## Soal yang Dikerjakan
Dalam teks tentang persamaan pada matematika, berapa lama waktu yang pernah dihabiskan penulis dalam sehari untuk memahami konsep dan cara menyelesaikan soal-soal persamaan?

Friday 29 March 2019

Tentang Persamaan pada Matematika


I’m an engineer, butuh waktu panjang untukku bisa menyebut diriku seperti itu. Delapan tahun bekerja aku hanya menyebut diriku seorang staf teknik pada pekerjaan ini. Yang aku kerjakan juga hal-hal seperti itu saja, hal yang sangat mendasar tanpa perlu banyak keahlian khusus sebagai seorang engineer. Pekerjaanku sendiri tidak jauh dari tuts keyboard, gambar dan matematika, aku selalu berkutat dengan angka hampir setiap hari, namun masih dengan pola-pola perhitungan sederhana kabataku dengan logika-logika sederhana. Dari dulu aku tidak pernah suka dengan yang namanya Matematika, tapi pendidikanku hampir setengah dari mata pelajaran dalam kurikulumnya berhubungan dengan matematika, aku sekolah kejuruan ditingkat Sekolah Menengah Atas, lalu langsung masuk dunia kerja dan melanjutkan pendidikan teknik sipil sambil bekerja. Dan akhirnya 7/24 aku berada ditengah matematika.
 
Adahal yang mengusikku tentang persamaan pada matematika, tentang pertanyaan-pertenyaan template dalam ujian latihan ataupun belajar harian ketika sekolah dulu. Soal-soal seperti “Sederhanakanlah persamaan berikut ini.” Lalu kita mulai menghitung apakah itu persamaan yang paling sederhana seperti persamaan aljabar sampai dengan persamaan kuadrat, persamaan linear juga persamaan trigonometri. Aku pernah menghabiskan waktu delapan jam sehari untuk memahami konsep dan cara menyelesaikan semua persoalan itu sampai bertemu dengan bentuk paling sederhana persamaan tersebut. Kadang menyenangkan dan kadang juga begitu menyebalkan.

## Informasi yang Diberikan
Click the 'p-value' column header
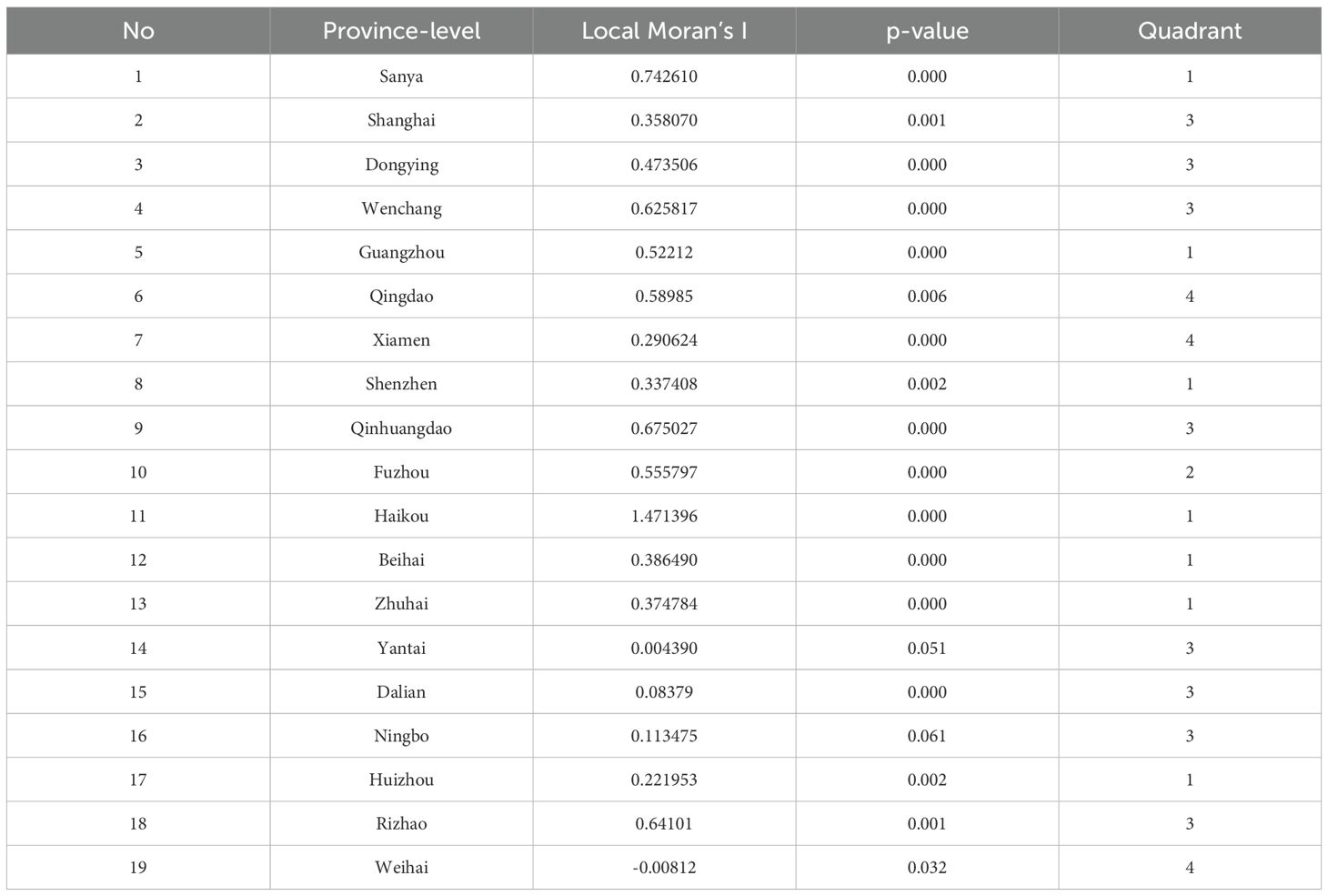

## Jawaban Soal
Delapan jam sehari.